Ce mercredi 3 octobre 2018, la tête de liste du Parti démocratique gabonais (PDG) Marie-Thérèse Vane pour les élections locales de ce samedi 6 octobre, s’est d’une manière très particulière, donnée pour tâche de redorer son blason auprès de population du 1er arrondissement d’Akanda. La candidate qui brigue la mairie de cette jeune commune a en effet, fait don aux commerçantes du 1er campement d’une machine à écraser le manioc. A trois jours du scrutin de ces élections jumelées, le timing de dame Vane ne saurait tromper personne sur cette entourloupe à peine masquée.


A l’approche de l’échéance électorale, certaines personnalités ont fait de l’adage populaire, « tout flatteur vit aux dépens de celui qui l’écoute », un fondement politique.
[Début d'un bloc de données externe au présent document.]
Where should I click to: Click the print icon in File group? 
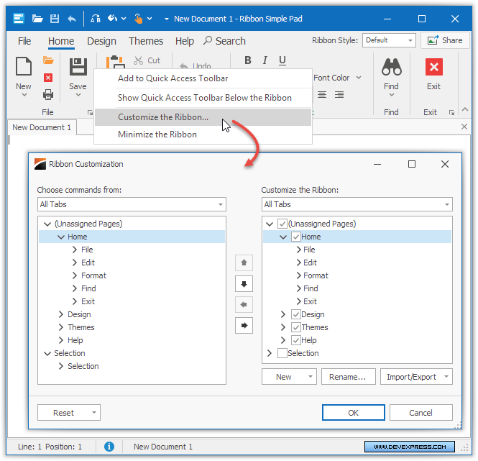click(48, 94)
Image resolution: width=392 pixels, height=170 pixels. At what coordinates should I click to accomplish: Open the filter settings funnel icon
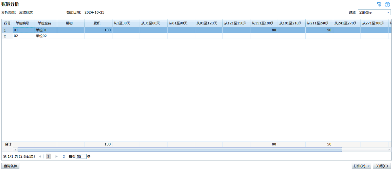coord(379,4)
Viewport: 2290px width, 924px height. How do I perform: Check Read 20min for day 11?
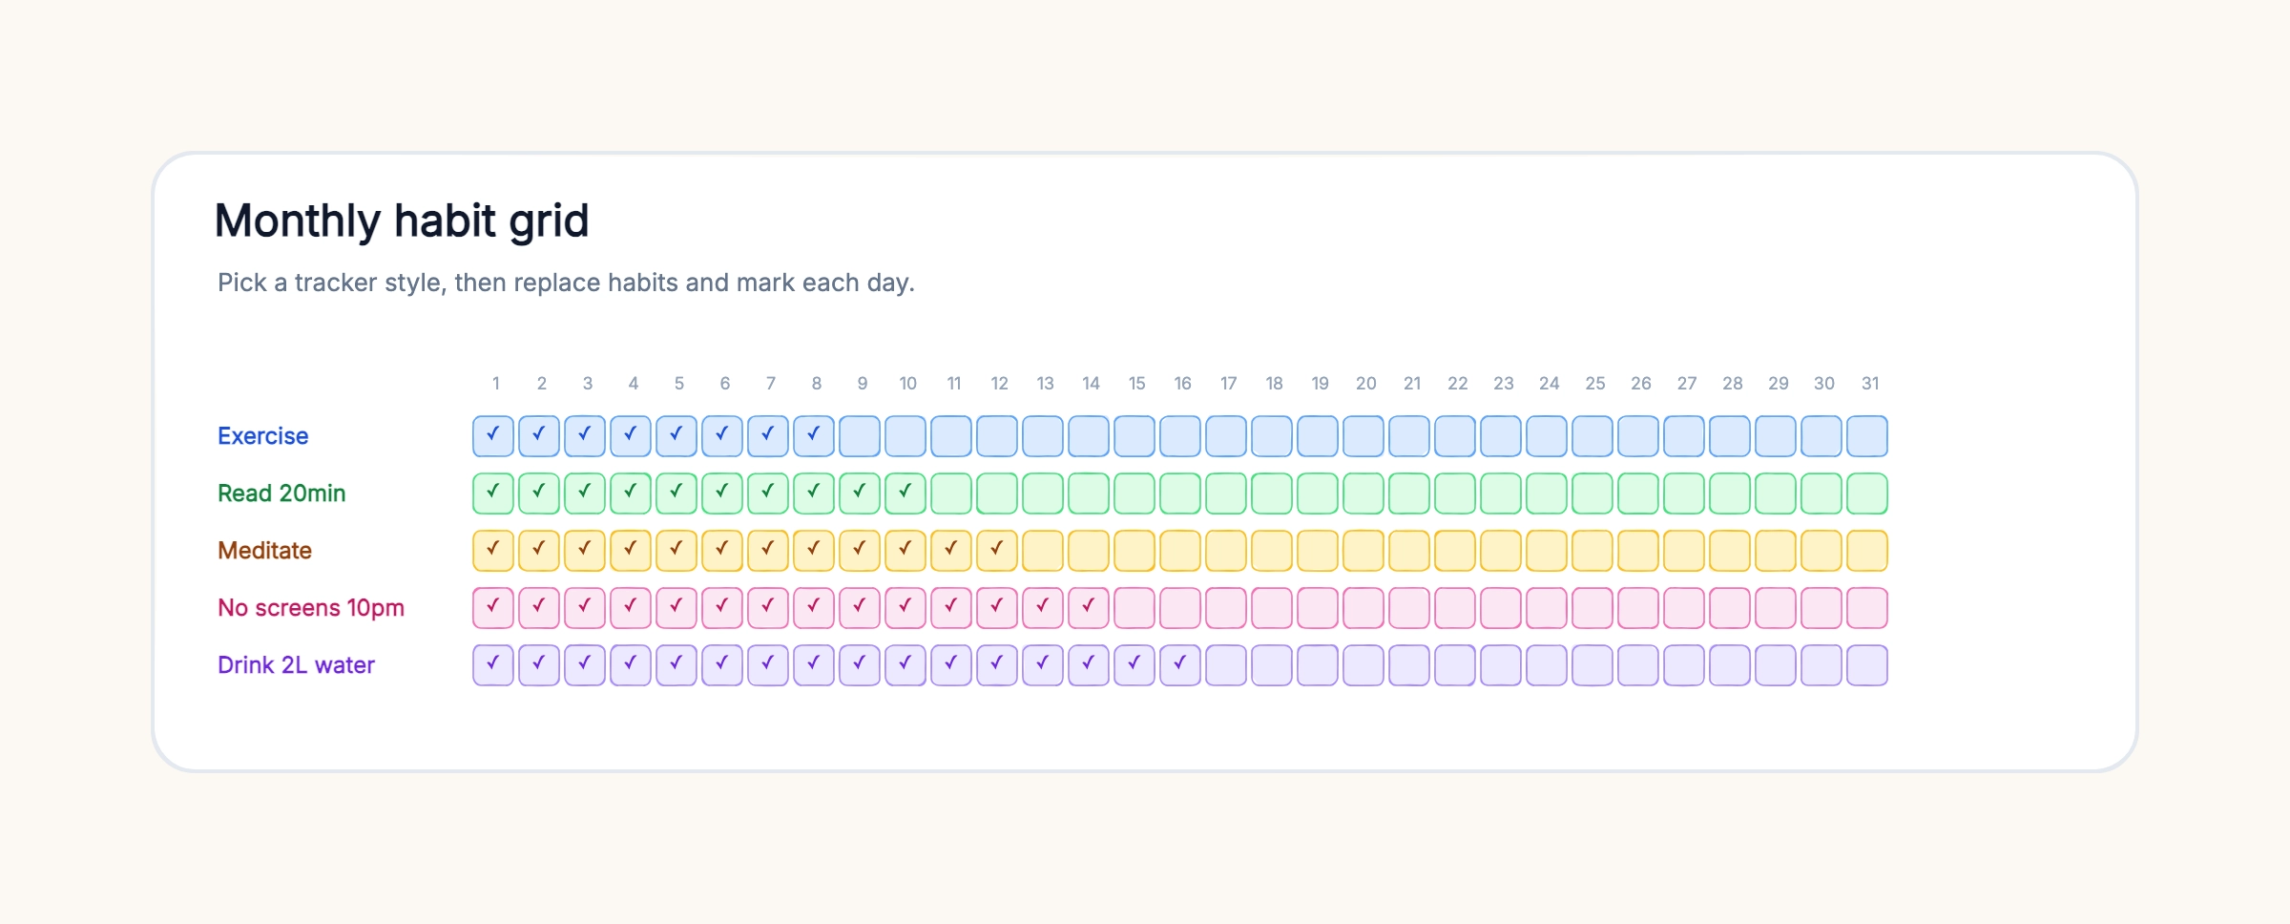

La volonté de faire luire, faire espérer, faire miroiter, etc., s’est substituée à la promotion des offres politiques nécessaires en campagne électorale.

Quand ce n’est pas la promesse opportuniste d’une route dont on ne reconnaît l’utilité qu’en période électorale, ce sont les chèques électoraux, des permis de conduire, ou la construction de ponts.  La candidate pdgiste est visiblement faite du même bois. Marie-Thérèse Vane alors tête de liste aux locales à Akanda,  s’est subitement rappelée des besoins en machine des commerçantes de sa circonscription en leur faisant un don d’appareils à écraser le manioc.
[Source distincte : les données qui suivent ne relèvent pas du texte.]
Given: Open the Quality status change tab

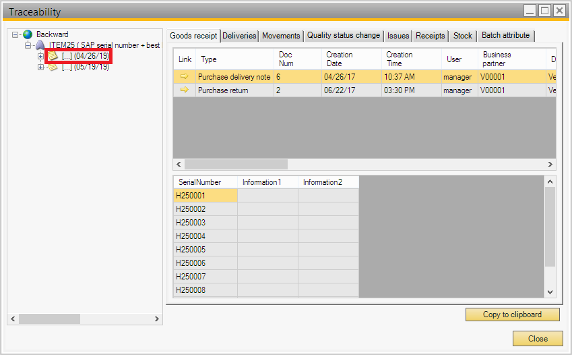Looking at the screenshot, I should tap(344, 36).
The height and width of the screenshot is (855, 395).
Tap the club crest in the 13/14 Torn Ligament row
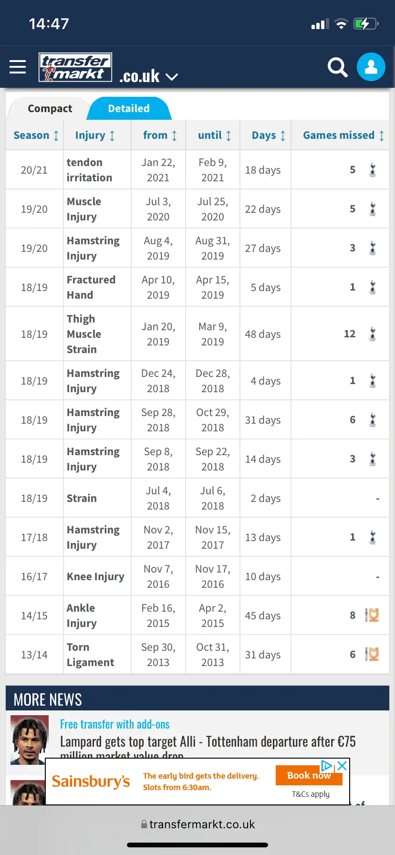click(x=372, y=655)
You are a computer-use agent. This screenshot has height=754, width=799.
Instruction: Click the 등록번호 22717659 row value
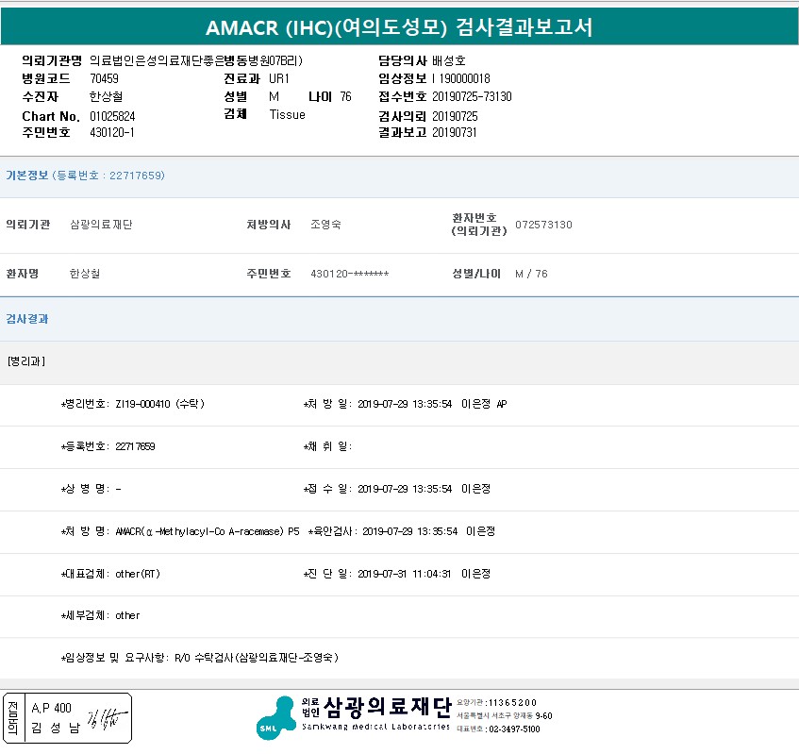(134, 446)

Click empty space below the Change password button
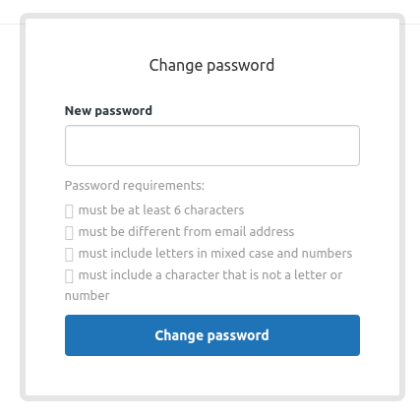(212, 376)

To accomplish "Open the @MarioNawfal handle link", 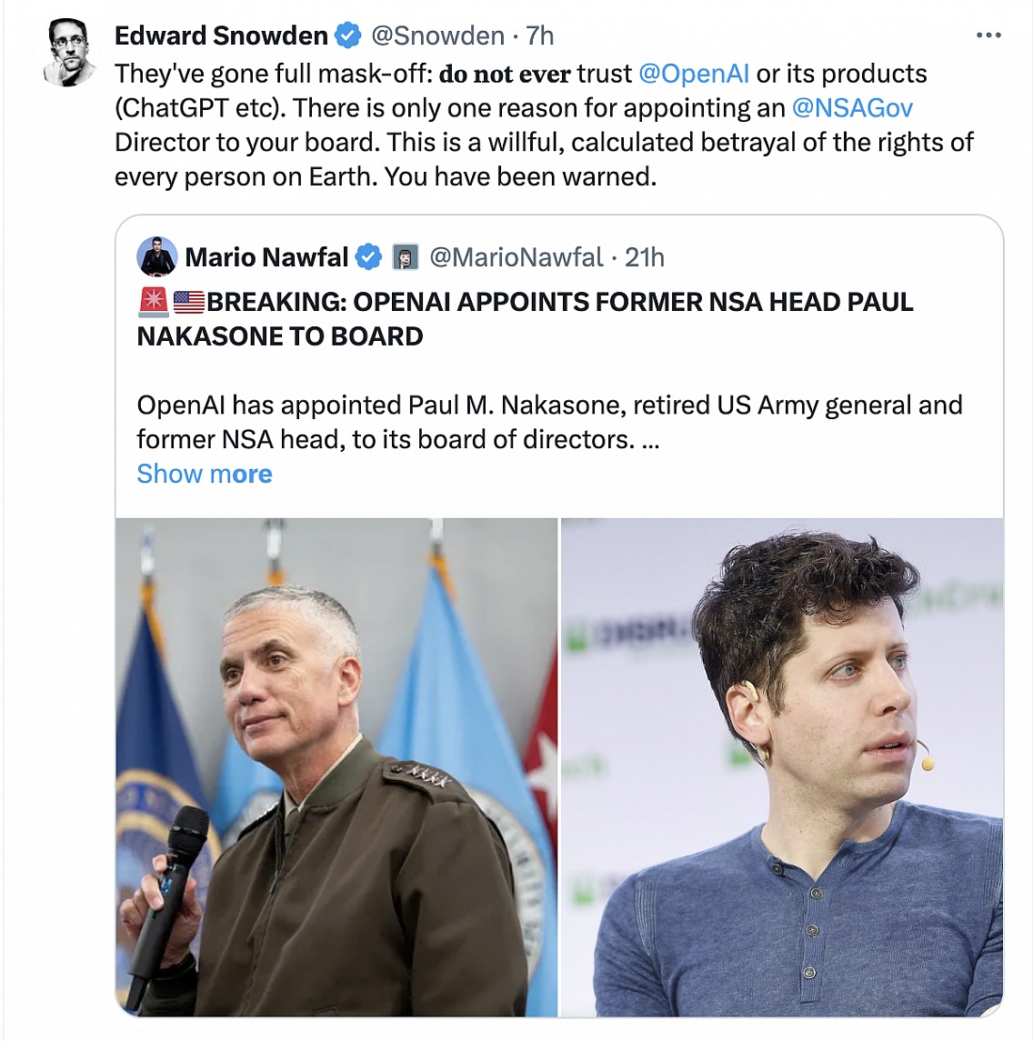I will [517, 257].
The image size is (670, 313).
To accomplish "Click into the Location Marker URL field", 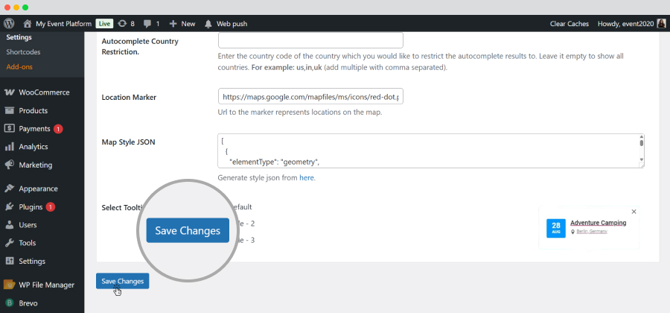I will coord(310,97).
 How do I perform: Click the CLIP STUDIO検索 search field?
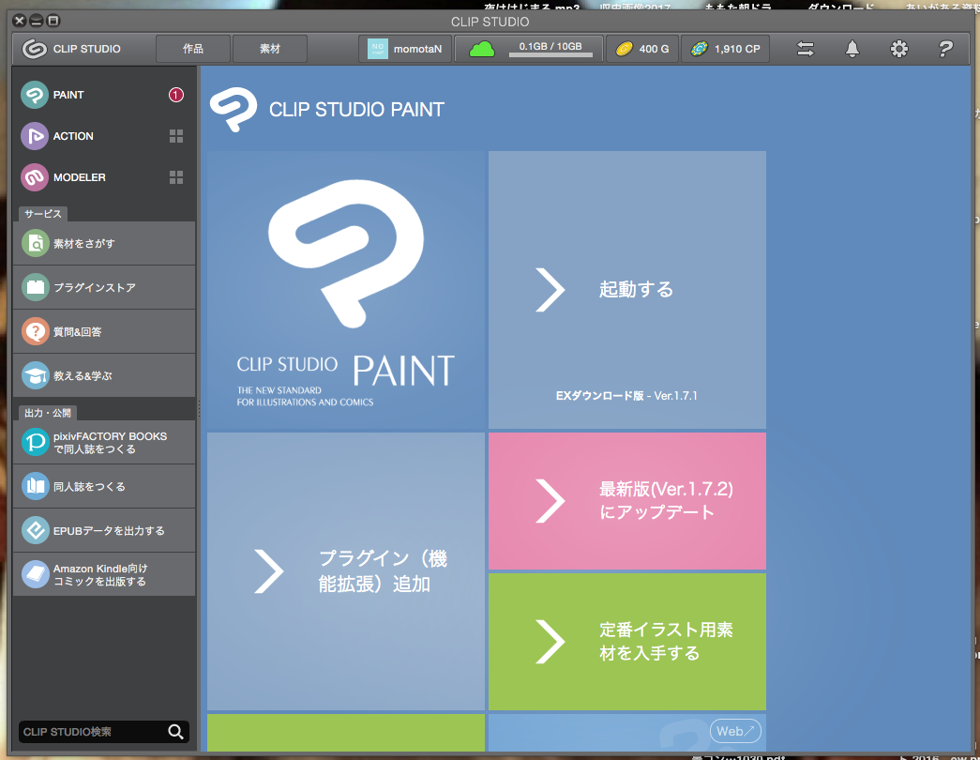[89, 732]
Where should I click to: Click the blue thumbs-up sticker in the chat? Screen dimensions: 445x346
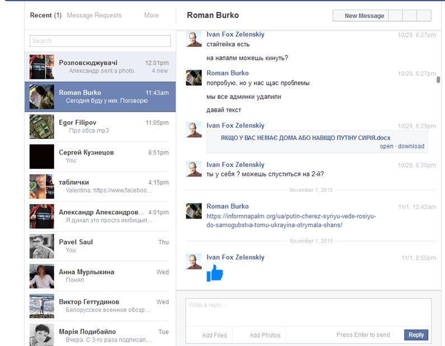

Au cours de son meeting de campagne du 3 octobre dernier, la tête de liste et ses colistiers ont profité de l’événement pour offrir aux commerçantes du marché du 1er campement d’Akanda lesdites machines. Quand on sait qu’une telle initiative est attendue depuis de nombreuses années, il est logique de se demander si la démarche serait un moyen d’acheter des consciences et par ricochet, de grappiller les voix des esprits les moins réfléchis.  
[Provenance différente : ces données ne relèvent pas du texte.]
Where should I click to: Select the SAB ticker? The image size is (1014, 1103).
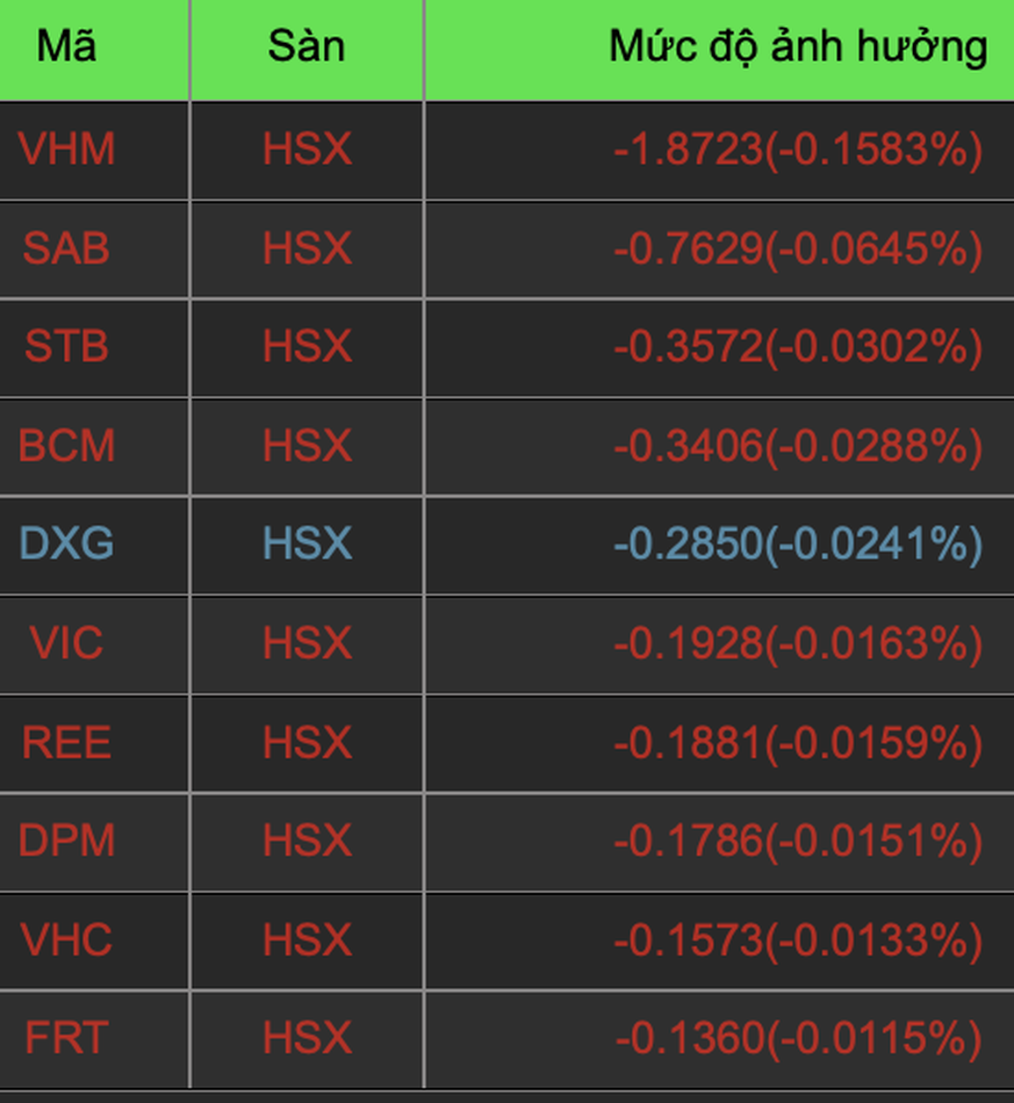(x=67, y=249)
D’ailleurs, lors de son allocution de circonstance, la candidate à la députation de la circonscription n’a pas manqué de souligner qu’il s’agissait « juste d’une belle occasion de répondre à un besoin souvent exprimé par ces femmes ». Elle admet ainsi, implicitement avoir pris connaissance depuis un certain temps, des besoins de sa population dont elle est pourtant restée muette, avant de se servir du contexte électoral, pour satisfaire des demandes vieilles de plusieurs années. Sinon pourquoi répondre à ces demandes  à 3 jours du scrutin, si ce n’est pour faire pencher la balance en sa faveur?

Dans leur bon droit, les populations réclament aux politiques des actes concrets, pour elles, pour leurs circonscriptions et pour le pays. Ils ne demandent en aucun cas que des actes éphémères soient posés opportunément chaque fois qu’une élection se profile à l’horizon. Alors, quand la candidate du parti au pouvoir tente de justifier son action, ses mots sonnent creux car frappés du sceau de l’enfumage, «sachez que nous avons l’habitude de venir en aide à nos commerçantes, même quand nous ne sommes pas en campagne». Quelle injure pour l’intellect des électeurs dont elle brigue pourtant les suffrages.

On mesure la valeur d’un candidat par les actes qu’il pose et par la sincérité de son discours, Marie Thérèse Vane ne semble pas avoir ces principes pour assise. Pour preuve, elle s’est bornée à faire de son parti champion des projets éphémères, l’évidence du 1er arrondissement de la commune d’Akanda, « On opte pour la liste PDG avec mon visage. Regardez et retenezle bien.» a-t-elle suggéré.